Creating a great Couchsurfing profile is your number one priority if you decide to use the service.
To date, we’ve hosted over 450 people and have stayed with dozens more on our travels. We’re not better Couchsurfers that anyone else.
But we do have a lot of experience.
In this post, I’m going to show you how you can create a great Couchsurfing profile that will get you hosts wherever you go and will make other CSers want to stay with you.
Your only goal here is complete honesty. It will make the experience better for both you and the person on the other side of the experience.
Table of Contents
Creating a Couchsurfing account
When you go to Couchsurfing.com, this is what you’ll see. Nowadays, many people log into sites using Facebook. But in this post, we recognize that many people don’t like to connect using Facebook, and we don’t want to assume you even use it at all.
So, we’re going to do it old-school and use email. Click “Join with Email” to begin.
Identify Yourself
On these screens, you will enter a username and password, plus a little demographic information, like your gender and birth date.
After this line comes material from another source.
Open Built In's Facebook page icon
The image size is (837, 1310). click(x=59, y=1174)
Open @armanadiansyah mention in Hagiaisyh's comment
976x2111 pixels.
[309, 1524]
Once you’re done here, you’ll receive an email to verify your address.
Go ahead and do that as you normally would for any site.
Getting started with editing
In the top right corner, you’ll see a “head” icon. Clicking on it exposes a drop-down where you can choose, “My Profile” to get started.
You can also select “Complete My Profile” over there on the left.
Talk about yourself
When you click “My Profile” you come to this screen. This is where the magic happens. Click the blue “Edit My Profile” button to get started.
This is the “About You” screen. And sadly, this is where a lot of people stop. I can’t tell you how many people with profiles that look like the above picture have asked me to host them.
The answer is always “No.”
Don’t stop here! This is where you’ll start to create a the great Couchsurfing profile that works. There are 10 sections you need to fill in. The first, shown below, is the easy part.
You’re just providing a few facts about yourself and saying whether or not you’re accepting guests.
Easy. It’s the next 9 parts that are the most important.
Here, you’ll talk about yourself.
Those 9 sections are:
- About Me
- Why I am on Couchsurfing
- My Interests
- My Favorite Music, Movies & Books
- One Amazing Thing I’ve Done
- Teach, Learn, Share
- What I Can Share With Hosts
- Countries I’ve Visited
- Countries I’ve Lived In
Be completely honest
Be yourself. Don’t try to be someone you’re not. Your About Me page must be a true reflection of you because hosts or guests are going to use that to choose you.
The goal of Couchsurfing should never be to just get a host or to host as many people as possible. It must be to host and stay with people who want to meet you.
Tell people why you’re on Couchsurfing! Don’t just type “for free places to stay” because that’s a turn-off for most hosts. And to be honest, if that’s the only reason you’re doing it, CS is probably not for you.
It sometimes gets marketed that way, unfortunately, but better hosts and guests never just use it because it’s free. So talk about the experience you hope to get out of it from both a hosting and surfing perspective.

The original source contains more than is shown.